Just Weight and See


#1

I'm not too sure where I'm going wrong here..

I keep getting the error "Oops, try again. get_average(alice) returned None instead of the expected 91.15"

alice is present and defined so I dont understand why it is pulling none instead of 91.15...

lloyd = {
    "name": "Lloyd",
    "homework": [90.0, 97.0, 75.0, 92.0],
    "quizzes": [88.0, 40.0, 94.0],
    "tests": [75.0, 90.0]
}
alice = {
    "name": "Alice",
    "homework": [100.0, 92.0, 98.0, 100.0],
    "quizzes": [82.0, 83.0, 91.0],
    "tests": [89.0, 97.0]
}
tyler = {
    "name": "Tyler",
    "homework": [0.0, 87.0, 75.0, 22.0],
    "quizzes": [0.0, 75.0, 78.0],
    "tests": [100.0, 100.0]
}

# Add your function below!
def average(numbers):
    total = sum(numbers)
    total = float(total)
    total = float(total)/len(numbers)
    return total
    
def get_average(student):
    homework = average(student["homework"]),
    quizzes = average(student["quizzes"]),
    tests = average(student["tests"]),
0.1 * average(student["homework"]) + \
0.3 * average(student["quizzes"]) + \
0.6 * average(student["tests"])


#2

Once we assign the return value of a function call to a variable, we can/should use that variable.

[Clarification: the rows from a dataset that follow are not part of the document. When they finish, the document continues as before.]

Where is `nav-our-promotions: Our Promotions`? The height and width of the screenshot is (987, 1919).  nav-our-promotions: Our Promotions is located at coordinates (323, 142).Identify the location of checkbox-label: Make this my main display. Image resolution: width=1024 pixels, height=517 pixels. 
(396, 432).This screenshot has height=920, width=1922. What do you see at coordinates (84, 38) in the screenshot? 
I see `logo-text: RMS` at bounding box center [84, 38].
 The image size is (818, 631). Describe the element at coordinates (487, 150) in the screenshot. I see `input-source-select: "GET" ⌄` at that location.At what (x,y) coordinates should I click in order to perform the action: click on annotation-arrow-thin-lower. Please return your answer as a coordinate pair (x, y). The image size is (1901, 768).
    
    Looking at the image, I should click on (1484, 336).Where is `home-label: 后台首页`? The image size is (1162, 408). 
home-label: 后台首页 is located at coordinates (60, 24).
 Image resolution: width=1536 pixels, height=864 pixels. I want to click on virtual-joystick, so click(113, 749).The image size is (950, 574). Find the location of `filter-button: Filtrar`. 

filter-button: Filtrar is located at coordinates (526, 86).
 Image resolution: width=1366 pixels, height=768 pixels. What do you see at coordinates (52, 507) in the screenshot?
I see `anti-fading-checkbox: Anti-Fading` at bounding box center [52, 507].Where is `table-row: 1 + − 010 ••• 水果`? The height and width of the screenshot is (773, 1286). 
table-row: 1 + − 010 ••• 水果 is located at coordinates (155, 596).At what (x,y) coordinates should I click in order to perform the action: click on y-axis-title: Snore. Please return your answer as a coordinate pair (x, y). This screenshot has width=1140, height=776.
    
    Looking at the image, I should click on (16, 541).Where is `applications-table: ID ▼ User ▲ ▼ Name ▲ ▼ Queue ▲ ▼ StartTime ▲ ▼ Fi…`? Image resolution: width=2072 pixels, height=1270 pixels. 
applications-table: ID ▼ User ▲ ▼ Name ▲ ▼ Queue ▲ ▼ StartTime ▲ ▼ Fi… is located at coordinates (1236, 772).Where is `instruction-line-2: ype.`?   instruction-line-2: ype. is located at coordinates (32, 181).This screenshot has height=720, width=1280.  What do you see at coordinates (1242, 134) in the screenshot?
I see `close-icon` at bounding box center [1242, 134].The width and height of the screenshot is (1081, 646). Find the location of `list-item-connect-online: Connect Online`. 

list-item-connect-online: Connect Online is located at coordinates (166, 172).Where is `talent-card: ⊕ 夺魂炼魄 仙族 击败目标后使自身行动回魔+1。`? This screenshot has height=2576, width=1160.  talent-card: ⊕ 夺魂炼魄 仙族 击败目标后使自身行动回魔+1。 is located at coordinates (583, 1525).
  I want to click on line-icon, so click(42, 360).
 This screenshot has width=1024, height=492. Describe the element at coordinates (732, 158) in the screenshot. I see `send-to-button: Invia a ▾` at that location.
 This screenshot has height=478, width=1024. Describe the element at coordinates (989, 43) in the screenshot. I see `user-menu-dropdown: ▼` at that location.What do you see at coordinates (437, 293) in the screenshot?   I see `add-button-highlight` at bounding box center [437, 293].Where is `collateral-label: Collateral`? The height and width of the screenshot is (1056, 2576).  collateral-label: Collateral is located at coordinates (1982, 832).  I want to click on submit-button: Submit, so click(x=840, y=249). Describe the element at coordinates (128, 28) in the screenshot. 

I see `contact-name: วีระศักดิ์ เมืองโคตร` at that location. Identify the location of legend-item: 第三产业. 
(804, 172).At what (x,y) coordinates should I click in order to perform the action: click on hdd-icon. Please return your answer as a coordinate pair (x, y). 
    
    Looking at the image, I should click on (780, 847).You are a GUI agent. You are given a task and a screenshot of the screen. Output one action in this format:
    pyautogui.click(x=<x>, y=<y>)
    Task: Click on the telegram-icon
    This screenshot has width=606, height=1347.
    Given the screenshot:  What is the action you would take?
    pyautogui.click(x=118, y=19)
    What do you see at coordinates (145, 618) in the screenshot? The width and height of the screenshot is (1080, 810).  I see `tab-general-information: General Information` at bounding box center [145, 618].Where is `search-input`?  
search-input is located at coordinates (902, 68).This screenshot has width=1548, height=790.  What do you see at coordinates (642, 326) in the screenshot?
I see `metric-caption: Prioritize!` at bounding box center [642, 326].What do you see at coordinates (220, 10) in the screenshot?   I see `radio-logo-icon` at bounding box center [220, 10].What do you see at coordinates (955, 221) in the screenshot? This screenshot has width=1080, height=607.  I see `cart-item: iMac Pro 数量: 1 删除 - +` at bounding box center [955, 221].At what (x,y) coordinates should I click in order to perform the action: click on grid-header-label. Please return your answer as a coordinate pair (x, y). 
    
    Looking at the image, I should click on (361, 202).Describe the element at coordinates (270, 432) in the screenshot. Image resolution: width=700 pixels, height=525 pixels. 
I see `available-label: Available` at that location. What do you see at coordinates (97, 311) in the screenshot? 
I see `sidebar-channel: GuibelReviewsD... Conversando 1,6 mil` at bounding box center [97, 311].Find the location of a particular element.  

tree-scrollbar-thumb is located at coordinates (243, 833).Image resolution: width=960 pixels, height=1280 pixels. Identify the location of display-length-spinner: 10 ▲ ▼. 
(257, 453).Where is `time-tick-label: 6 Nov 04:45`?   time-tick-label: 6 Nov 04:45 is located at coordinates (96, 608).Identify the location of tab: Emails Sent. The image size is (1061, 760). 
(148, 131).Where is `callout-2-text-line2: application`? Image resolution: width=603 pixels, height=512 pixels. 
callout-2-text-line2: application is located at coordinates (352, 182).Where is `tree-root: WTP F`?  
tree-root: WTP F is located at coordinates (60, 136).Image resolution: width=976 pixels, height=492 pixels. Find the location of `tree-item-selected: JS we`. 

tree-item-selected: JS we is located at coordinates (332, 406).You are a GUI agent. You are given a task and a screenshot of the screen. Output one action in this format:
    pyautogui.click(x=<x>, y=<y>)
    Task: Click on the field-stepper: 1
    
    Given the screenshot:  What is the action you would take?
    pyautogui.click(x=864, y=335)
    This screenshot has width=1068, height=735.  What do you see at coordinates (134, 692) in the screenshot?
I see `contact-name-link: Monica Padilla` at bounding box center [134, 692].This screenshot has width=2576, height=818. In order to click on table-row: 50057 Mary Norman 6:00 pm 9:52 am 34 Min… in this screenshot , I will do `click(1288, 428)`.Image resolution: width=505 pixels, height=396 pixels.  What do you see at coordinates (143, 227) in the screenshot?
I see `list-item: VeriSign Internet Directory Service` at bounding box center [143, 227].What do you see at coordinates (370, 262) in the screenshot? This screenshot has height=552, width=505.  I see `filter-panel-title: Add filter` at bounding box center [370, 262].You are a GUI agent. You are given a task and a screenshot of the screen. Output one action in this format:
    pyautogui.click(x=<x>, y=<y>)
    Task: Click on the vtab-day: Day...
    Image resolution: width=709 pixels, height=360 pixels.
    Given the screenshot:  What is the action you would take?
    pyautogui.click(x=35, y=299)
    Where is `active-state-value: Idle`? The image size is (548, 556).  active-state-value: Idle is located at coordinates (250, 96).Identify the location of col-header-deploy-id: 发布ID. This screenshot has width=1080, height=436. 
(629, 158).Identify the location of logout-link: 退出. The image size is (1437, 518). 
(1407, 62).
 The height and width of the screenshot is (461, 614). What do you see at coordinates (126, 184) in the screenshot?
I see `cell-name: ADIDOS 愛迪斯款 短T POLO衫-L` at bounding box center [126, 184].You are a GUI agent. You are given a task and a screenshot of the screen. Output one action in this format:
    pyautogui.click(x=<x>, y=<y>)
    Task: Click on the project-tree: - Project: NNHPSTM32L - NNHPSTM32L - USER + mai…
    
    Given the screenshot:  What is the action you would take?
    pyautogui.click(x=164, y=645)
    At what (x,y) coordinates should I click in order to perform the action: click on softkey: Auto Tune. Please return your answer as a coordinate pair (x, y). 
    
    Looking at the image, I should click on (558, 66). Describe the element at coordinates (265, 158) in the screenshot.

Also, the return keyword is missing.

Consider,

homework = average(student["homework"])    # no comma here
# ...

return 0.1 * homework + \
# ...

#3

thank you I got it

for educational purposes. I don't understand why

average(student["homework"]) != homework when I put it in that syntax for my code earlier when homework the variable is defined as such.


#4

Not sure I follow. Rephrase the question, please. Thanks.


#5

Initially I had my code as:

0.1 * average(student["homework"])

is that not the same thing as

0.1 * homework


#6

If homework is defined as that, yes. Your solution defined the variables, but then didn't make use of them. All three of those first lines can be deleted so long as the next line starts with return. Else, define all three as you have, and use them as demonstrated earlier.

There a few ways we could come up with to fulfill this task, The current approach of using variables can be refined, using your code,

as in,

homework = 0.1 * average(student["homework"])

Then there will be less math in the return, simple addition. I've seen people using the sum() function, but's not expected in the solution. Simple .. + .. + .. will suffice for the exercise.